Satya Allaparthi, MRCS,MD, Sayeed Malek, MD, Stefan Tullius, MD,PhD, Sanjaya Kumar, MD.
Brigham and Womens Hospital, Boston, MA, USA.

BACKGROUND:
Our objective was to access the feasibility of an entirely retroperitoneal laparoscopic technique utilizing hand assistance, for both left and right sided live donor nephrectomy. This technique should allow the surgeon to place the hand and laparoscopic instruments, simultaneously, in the retro peritoneum during the procedure.
METHODS:
This is a report of the data collected prospectively in the last 200 consecutive live donor nephrectomise that have been performed using our HandAssisted Retro-Peritoneoscopic technique . A 6 cm muscle splitting incision is made in the ipsilateral lower quadrant.
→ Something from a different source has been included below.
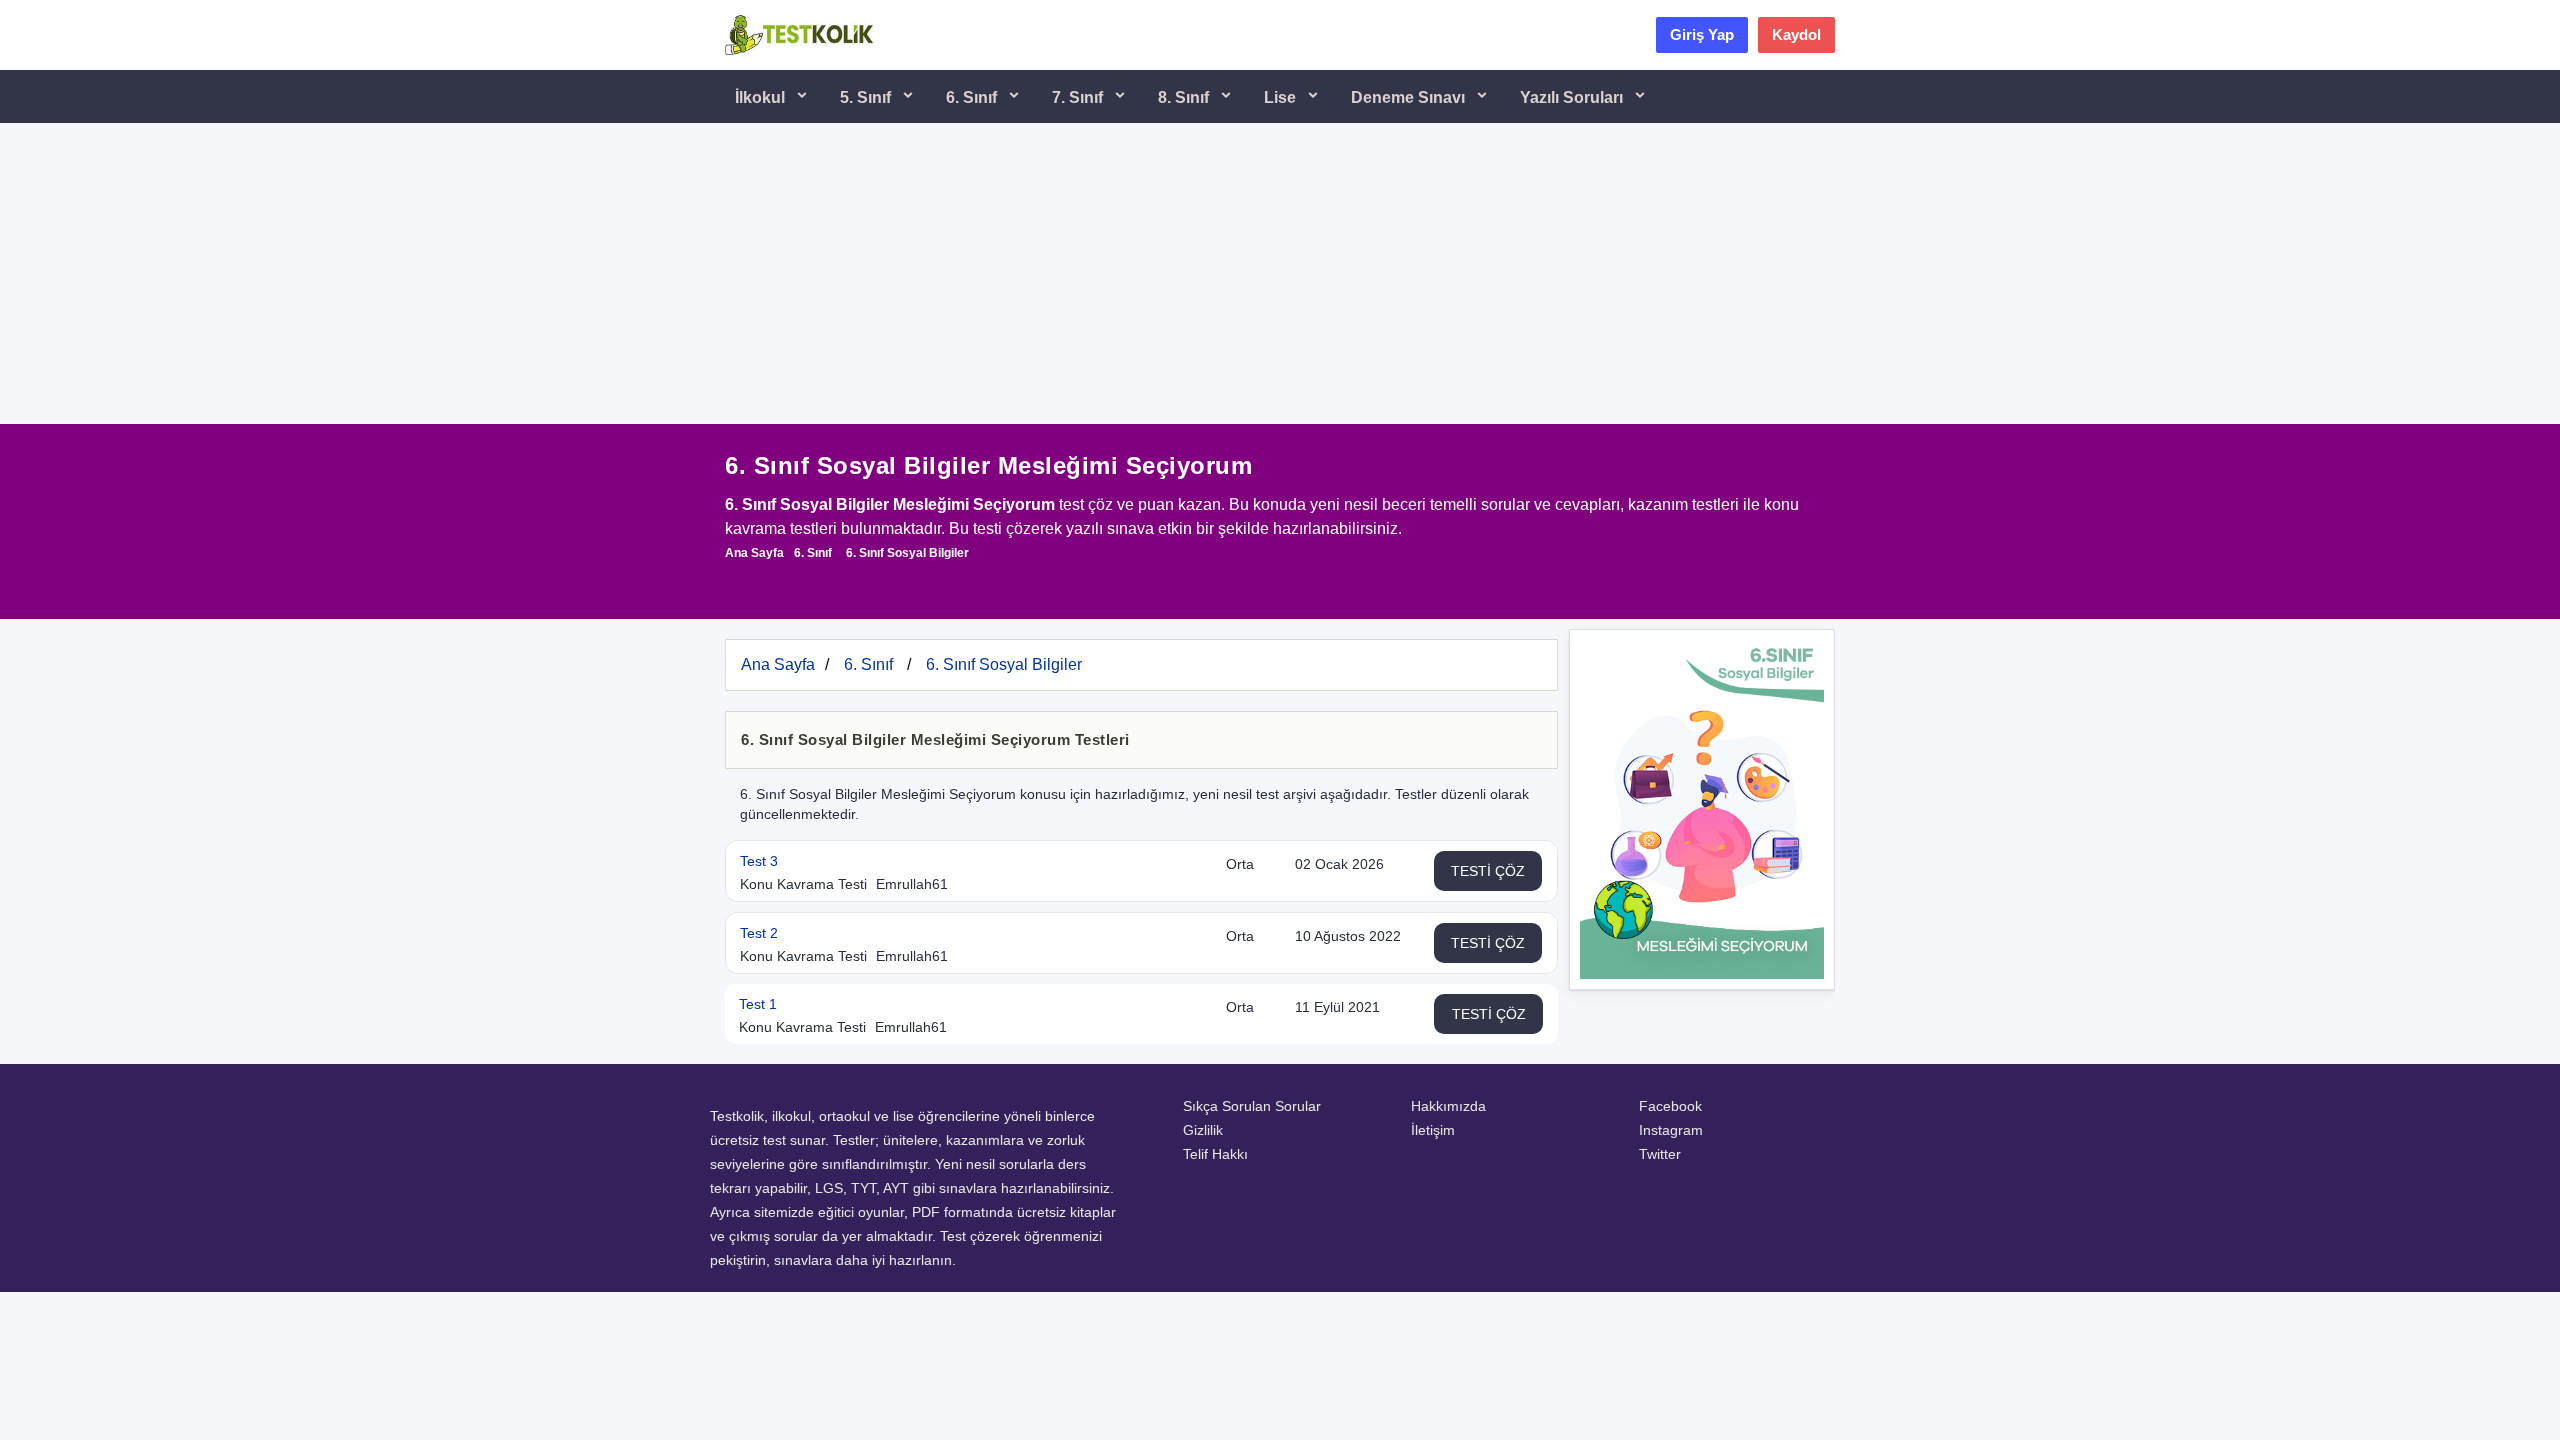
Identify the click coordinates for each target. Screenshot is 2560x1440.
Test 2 (759, 933)
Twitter (1660, 1154)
Under direct vision, the retroperitoneal space is developed bluntly. The lap disc/Gelport device is inserted followed by two 12mm and one 5 mm port. Using the hand and the laparoscopic instruments the retroperitoneal space is developed further and the kidney is completely mobilized. Pneumo-retroperitoneum is maintained at 10-12 mm Hg. A TA 30 endovascular stapler +/- clips are used to secure the artery and vein. The kidney is removed through the hand port incision. The entire procedure is performed through the retro peritoneum.
RESULTS:
Of the 200 donors, 143(71.5%) were on the left and 57(28.5%) on the right. Mean age was 44.3years (Range: 21-76), mean BMI was 26.5(18-37)kg/m2,. Thirty eight patients (19%) had multiple (2) renal arteries each. One patient had 3 renal arteries. Two donors had a retro-aortic renal vein. Two had a circumaortic left renal vein. One patient has a duplicated IVC. One donor had a completely duplicated collecting system. Average operative time was 174 (range: 90-260) minutes. Mean warm ischemia time was 162 (60-390) seconds. There was one major intra-operative complication, a ureteral injury. There were two minor intra-operative incidents. One minor IVC injury repaired intra corporeally and one colonic serosal injury secondary to cautery managed conservatively. Average estimated blood loss was 91(50-200) ml. There were no transfusions. There were no open conversions. All allografts functioned immediately following revascularization. Post operatively, 4 patients had a pneumothorax (less than 10%), managed conservatively, 4 patients had a superficial wound infection and one a small rectus hematoma. There were no major Clavein grade 4 or 5 complications in our series. Average hospital stay was 3.2(1-6) days. The average duration of post discharge narcotic analgesic use was 4(0-11) days and any analgesic use was 9(0-16) days
CONCLUSIONS:
To our knowledge, this is the largest single institution series describing the safety and efficacy of the Hand Assisted Retro-peritoneoscopic Live Donor Nephrectomy. The technique incorporates the advantages of the surgeons hand in the retroperitoneum and that of laparoscopic surgery. The procedure has minimal morbidity and the donors’ convalescence is short. It is a reliable technique. It can be safely used for both, left and right sided donor nephrectomy.